#### Your task:
Faithfully repeat all of the records, as they are written below.

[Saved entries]
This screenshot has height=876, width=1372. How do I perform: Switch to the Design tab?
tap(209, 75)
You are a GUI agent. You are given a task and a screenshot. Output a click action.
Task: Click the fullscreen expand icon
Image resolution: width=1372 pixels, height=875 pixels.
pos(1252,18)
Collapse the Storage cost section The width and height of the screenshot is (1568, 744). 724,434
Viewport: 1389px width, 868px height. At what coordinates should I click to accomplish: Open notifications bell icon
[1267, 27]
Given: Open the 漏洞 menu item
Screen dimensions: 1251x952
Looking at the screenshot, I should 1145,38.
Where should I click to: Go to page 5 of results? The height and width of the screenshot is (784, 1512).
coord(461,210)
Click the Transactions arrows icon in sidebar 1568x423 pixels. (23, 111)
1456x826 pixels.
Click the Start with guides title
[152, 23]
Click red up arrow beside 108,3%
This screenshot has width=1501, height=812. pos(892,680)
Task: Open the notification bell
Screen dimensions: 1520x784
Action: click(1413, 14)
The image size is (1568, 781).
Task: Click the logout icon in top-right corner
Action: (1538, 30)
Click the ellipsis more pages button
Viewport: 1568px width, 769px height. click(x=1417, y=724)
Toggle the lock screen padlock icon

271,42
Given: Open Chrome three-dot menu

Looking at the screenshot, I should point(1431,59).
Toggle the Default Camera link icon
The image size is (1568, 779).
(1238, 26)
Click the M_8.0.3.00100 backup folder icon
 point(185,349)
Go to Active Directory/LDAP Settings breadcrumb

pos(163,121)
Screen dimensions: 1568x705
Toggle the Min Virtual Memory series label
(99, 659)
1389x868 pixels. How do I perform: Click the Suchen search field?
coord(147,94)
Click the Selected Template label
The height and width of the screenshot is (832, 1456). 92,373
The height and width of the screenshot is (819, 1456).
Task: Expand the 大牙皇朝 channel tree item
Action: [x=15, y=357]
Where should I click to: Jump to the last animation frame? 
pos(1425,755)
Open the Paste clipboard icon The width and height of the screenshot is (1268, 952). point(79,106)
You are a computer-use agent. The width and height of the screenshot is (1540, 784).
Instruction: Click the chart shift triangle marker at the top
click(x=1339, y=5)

#### Finished task:
This screenshot has height=876, width=1372. How do I perform: Switch to the Design tab?
tap(209, 75)
You are a GUI agent. You are given a task and a screenshot. Output a click action.
Task: Click the fullscreen expand icon
Image resolution: width=1372 pixels, height=875 pixels.
pos(1252,18)
Collapse the Storage cost section The width and height of the screenshot is (1568, 744). 724,434
Viewport: 1389px width, 868px height. At what coordinates should I click to accomplish: Open notifications bell icon
[1267, 27]
Given: Open the 漏洞 menu item
Screen dimensions: 1251x952
Looking at the screenshot, I should 1145,38.
Where should I click to: Go to page 5 of results? The height and width of the screenshot is (784, 1512).
coord(461,210)
Click the Transactions arrows icon in sidebar 1568x423 pixels. (23, 111)
1456x826 pixels.
Click the Start with guides title
[152, 23]
Click red up arrow beside 108,3%
This screenshot has width=1501, height=812. pos(892,680)
Task: Open the notification bell
Screen dimensions: 1520x784
Action: click(1413, 14)
The image size is (1568, 781).
Task: Click the logout icon in top-right corner
Action: (1538, 30)
Click the ellipsis more pages button
Viewport: 1568px width, 769px height. click(x=1417, y=724)
Toggle the lock screen padlock icon

271,42
Given: Open Chrome three-dot menu

Looking at the screenshot, I should point(1431,59).
Toggle the Default Camera link icon
The image size is (1568, 779).
(1238, 26)
Click the M_8.0.3.00100 backup folder icon
 point(185,349)
Go to Active Directory/LDAP Settings breadcrumb

pos(163,121)
Screen dimensions: 1568x705
Toggle the Min Virtual Memory series label
(99, 659)
1389x868 pixels. How do I perform: Click the Suchen search field?
coord(147,94)
Click the Selected Template label
The height and width of the screenshot is (832, 1456). 92,373
The height and width of the screenshot is (819, 1456).
Task: Expand the 大牙皇朝 channel tree item
Action: [x=15, y=357]
Where should I click to: Jump to the last animation frame? 
pos(1425,755)
Open the Paste clipboard icon The width and height of the screenshot is (1268, 952). point(79,106)
You are a computer-use agent. The width and height of the screenshot is (1540, 784).
Instruction: Click the chart shift triangle marker at the top
click(x=1339, y=5)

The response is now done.